Sentiment-Focused Web Crawling

Vural A. G., Cambazoglu B. B., Karagöz P.

ACM TRANSACTIONS ON THE WEB, vol.8, 2014 (SCI-Expanded) identifier identifier

  • Publication Type: Article / Article
  • Volume: 8
  • Publication Date: 2014
  • Doi Number: 10.1145/2644821
  • Journal Indexes: Science Citation Index Expanded (SCI-EXPANDED), Scopus
  • Keywords: Sentiment analysis, focused web crawling, STRENGTH DETECTION
  • Middle East Technical University Affiliated: Yes


Sentiments and opinions expressed in Web pages towards objects, entities, and products constitute an important portion of the textual content available in the Web. In the last decade, the analysis of such content has gained importance due to its high potential for monetization. Despite the vast interest in sentiment analysis, somewhat surprisingly, the discovery of sentimental or opinionated Web content is mostly ignored.
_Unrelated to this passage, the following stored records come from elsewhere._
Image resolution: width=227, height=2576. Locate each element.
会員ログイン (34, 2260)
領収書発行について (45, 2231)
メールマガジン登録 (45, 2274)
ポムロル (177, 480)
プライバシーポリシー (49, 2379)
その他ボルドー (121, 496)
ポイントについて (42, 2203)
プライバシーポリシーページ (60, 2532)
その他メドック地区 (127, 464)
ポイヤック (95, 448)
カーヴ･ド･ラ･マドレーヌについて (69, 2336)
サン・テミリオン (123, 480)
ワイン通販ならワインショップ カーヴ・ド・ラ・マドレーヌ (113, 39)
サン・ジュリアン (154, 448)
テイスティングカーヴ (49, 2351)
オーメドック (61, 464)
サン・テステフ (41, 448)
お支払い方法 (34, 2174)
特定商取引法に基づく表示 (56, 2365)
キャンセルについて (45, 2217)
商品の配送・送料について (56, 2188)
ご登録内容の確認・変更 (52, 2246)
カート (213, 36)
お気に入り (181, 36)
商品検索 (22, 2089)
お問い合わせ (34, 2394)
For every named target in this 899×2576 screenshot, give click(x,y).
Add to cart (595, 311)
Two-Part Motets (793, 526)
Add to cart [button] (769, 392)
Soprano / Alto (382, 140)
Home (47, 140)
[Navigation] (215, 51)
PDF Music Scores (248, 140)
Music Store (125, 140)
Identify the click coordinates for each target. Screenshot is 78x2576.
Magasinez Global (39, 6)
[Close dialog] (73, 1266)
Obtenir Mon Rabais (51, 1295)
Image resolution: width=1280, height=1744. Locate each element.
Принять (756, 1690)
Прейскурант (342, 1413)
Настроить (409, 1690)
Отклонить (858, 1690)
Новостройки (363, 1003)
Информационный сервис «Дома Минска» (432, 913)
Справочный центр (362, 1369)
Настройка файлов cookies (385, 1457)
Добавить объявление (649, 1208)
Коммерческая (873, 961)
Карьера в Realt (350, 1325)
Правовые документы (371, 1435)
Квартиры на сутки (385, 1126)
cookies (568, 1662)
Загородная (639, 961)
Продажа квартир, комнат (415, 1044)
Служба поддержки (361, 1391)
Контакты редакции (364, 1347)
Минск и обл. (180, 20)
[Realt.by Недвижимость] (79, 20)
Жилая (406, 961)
This work aims to fill this gap and addresses the problem of quickly discovering and fetching the sentimental content present in the Web. To this end, we design a sentiment-focused Web crawling framework. In particular, we propose different sentiment-focused Web crawling strategies that prioritize discovered URLs based on their predicted sentiment scores. Through simulations, these strategies are shown to achieve considerable performance improvement over general-purpose Web crawling strategies in discovery of sentimental Web content.